Ma porte est en mauvais état. Il faut dire qu’elle est vieille et pas très bien entretenue – c’est ma faute, au début j’ai peiné à prendre la mesure de mes responsabilités de propriétaire de maison ancienne. On l’avait repeinte en rouge vif en arrivant pour faire les malins mais on a trop attendu pour s’attaquer au fond du problème.
Le problème ce sont les fuites. J’ai beau combler les trous à la résine, poncer, repeindre, refaire les joints, changer la serrure, que sais-je, la réalité finit toujours par se glisser sous le seuil. C’est assez déplaisant, la réalité : ça s’insinue partout et ça colle, sans parler de l’odeur.

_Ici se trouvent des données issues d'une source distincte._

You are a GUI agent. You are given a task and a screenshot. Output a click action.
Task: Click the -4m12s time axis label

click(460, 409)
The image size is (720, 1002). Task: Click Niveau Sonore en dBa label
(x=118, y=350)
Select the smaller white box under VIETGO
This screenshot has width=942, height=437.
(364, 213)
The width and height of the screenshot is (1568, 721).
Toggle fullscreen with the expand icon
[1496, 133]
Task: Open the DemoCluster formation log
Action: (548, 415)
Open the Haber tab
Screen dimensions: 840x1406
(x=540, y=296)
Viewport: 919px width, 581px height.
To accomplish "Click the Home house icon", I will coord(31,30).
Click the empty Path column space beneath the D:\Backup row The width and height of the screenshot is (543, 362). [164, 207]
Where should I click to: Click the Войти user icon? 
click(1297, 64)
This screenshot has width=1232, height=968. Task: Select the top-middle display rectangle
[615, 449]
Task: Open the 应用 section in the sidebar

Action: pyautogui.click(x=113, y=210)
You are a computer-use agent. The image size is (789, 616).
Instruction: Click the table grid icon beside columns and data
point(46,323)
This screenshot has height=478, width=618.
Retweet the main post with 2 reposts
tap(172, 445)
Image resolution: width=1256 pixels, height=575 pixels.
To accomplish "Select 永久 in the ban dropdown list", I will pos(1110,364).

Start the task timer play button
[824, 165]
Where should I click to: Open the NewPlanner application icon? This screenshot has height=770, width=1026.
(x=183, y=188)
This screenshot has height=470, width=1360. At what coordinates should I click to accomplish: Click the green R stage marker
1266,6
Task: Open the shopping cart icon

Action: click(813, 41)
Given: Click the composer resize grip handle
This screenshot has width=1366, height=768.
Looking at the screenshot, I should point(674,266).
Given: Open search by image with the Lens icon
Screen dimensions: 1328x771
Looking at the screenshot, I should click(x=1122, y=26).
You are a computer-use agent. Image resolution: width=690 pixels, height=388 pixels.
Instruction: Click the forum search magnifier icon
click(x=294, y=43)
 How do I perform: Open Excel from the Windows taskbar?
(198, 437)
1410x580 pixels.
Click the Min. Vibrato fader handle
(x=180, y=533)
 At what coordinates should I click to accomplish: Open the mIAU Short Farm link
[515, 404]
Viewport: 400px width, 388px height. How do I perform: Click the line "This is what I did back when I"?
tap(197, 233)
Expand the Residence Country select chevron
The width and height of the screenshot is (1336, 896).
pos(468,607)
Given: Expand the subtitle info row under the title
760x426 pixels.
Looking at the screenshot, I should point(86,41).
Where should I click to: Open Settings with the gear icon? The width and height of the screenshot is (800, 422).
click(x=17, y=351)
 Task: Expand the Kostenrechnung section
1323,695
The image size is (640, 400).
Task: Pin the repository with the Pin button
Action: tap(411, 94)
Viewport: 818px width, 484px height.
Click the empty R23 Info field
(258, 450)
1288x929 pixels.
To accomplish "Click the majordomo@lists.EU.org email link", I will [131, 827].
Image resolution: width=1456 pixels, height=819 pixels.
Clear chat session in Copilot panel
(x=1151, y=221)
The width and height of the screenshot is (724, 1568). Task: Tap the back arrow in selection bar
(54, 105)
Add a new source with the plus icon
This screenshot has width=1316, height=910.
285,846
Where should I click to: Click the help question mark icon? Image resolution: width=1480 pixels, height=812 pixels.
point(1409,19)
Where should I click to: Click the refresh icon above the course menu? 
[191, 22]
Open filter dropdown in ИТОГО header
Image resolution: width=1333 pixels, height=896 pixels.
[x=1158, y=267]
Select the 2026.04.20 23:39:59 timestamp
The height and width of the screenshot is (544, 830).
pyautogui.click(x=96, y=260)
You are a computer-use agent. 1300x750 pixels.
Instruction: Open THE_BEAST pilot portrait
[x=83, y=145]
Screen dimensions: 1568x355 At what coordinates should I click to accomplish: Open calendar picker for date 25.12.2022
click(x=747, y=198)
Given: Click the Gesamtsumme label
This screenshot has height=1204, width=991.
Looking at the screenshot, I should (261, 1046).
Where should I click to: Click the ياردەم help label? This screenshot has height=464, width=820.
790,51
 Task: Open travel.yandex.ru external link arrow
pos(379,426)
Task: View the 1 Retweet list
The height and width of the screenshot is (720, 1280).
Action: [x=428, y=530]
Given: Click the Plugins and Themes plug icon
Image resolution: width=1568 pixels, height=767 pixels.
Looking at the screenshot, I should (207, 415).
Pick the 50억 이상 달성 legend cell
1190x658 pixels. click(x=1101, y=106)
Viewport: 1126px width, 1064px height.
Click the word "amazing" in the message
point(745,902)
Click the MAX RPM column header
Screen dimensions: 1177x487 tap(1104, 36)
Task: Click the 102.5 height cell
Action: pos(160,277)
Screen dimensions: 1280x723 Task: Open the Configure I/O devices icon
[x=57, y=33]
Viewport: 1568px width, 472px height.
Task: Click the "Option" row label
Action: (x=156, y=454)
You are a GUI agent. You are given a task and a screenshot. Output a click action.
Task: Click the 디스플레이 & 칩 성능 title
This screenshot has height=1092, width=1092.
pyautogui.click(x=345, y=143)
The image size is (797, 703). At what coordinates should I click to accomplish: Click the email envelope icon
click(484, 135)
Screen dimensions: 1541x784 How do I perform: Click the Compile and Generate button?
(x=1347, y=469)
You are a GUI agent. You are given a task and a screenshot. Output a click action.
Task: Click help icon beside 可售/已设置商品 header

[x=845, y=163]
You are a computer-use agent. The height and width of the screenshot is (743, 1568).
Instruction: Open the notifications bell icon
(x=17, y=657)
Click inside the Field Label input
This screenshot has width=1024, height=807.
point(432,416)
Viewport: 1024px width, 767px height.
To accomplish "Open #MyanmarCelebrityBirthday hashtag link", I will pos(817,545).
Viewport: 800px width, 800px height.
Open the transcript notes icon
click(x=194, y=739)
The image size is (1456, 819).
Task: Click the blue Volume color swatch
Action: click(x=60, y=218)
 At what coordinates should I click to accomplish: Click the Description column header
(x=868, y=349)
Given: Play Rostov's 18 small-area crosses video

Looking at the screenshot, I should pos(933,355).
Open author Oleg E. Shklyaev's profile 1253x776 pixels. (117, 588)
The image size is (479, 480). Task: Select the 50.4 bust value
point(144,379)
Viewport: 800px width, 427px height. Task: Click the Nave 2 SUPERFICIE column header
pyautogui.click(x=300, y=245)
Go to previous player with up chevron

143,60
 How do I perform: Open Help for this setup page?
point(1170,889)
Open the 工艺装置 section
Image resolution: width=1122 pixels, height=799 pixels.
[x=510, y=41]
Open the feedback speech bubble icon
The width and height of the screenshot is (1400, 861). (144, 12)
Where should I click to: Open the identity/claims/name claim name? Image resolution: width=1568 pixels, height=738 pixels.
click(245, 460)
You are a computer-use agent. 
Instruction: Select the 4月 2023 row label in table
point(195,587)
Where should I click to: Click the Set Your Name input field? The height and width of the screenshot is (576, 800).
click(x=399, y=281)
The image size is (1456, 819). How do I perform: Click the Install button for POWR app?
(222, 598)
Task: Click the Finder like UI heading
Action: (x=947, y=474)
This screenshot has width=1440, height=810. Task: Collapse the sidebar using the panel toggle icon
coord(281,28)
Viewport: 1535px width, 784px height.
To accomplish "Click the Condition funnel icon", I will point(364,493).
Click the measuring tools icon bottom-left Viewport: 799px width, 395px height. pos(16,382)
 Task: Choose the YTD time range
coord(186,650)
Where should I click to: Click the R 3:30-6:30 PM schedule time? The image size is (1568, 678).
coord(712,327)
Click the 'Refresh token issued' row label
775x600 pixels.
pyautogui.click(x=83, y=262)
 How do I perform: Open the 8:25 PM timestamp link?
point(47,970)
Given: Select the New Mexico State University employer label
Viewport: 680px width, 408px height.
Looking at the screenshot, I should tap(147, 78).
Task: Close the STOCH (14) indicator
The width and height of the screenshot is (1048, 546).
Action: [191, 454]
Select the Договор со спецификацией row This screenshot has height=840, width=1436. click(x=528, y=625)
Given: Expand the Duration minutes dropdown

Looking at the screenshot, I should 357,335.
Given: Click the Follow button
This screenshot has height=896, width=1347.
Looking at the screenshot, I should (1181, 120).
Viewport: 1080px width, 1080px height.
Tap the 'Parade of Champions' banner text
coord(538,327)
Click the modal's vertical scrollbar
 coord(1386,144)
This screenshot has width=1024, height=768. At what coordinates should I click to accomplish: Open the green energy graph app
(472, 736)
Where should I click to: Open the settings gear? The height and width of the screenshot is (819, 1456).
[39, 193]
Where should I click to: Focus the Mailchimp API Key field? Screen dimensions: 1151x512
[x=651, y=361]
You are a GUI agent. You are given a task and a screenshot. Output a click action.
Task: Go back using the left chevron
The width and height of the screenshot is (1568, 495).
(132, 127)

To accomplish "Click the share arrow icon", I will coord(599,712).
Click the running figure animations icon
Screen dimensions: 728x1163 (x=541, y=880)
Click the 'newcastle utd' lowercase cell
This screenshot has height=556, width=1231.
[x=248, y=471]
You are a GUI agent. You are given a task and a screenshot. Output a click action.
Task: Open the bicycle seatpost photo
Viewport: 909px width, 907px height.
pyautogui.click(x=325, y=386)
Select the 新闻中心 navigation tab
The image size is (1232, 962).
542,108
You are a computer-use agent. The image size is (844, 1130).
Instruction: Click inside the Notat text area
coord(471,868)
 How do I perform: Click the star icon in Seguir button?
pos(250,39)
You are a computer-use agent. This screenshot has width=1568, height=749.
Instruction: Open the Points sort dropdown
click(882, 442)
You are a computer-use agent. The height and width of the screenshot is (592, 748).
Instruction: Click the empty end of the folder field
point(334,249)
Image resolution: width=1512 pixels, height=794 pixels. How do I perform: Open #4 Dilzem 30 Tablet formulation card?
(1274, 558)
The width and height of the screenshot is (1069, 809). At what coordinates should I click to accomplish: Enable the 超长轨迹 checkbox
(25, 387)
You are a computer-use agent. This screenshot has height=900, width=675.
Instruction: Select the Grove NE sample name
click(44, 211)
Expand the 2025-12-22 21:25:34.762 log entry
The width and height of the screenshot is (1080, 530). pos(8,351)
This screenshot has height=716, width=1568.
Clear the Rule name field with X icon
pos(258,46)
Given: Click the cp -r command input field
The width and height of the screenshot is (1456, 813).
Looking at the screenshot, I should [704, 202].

Ces derniers temps, le climat est particulièrement hostile. Des vagues de réalité submergent les digues que nous avions si patiemment établies, et les embruns finissent sur ma pauvre porte à demi vermoulue. On doit faire attention avant d’ouvrir, jeter d’abord un oeil par la fenêtre pour vérifier qu’on n’est pas en crue – si on y prend pas garde, on se retrouve avec de la réalité plein le couloir. Après il faut des heures pour tout nettoyer.
Je l’aime, cette porte. Je n’ai pas envie de la changer. On a toujours été super bien cachés derrière, et je n’ai aucune envie de la remplacer par une merde en PVC qui serait certainement plus étanche, mais combien plus laide – et Dieu sait qu’il y a assez de laideur comme ça autour de nous.
Il faudrait nous rendre à l’évidence : le niveau monte. Ou alors c’est nous qui nous enfonçons, je ne sais pas, mais en tout cas le moment approche où nous devrons choisir entre rester enfermés chez nous en permanence et laisser la réalité inonder notre intérieur. Elle viendra pourrir les pieds de nos meubles et le goût de notre vin, détremper les chaussettes de nos enfants, moisir nos livres et salir le carrelage que nous avions si patiemment choisi.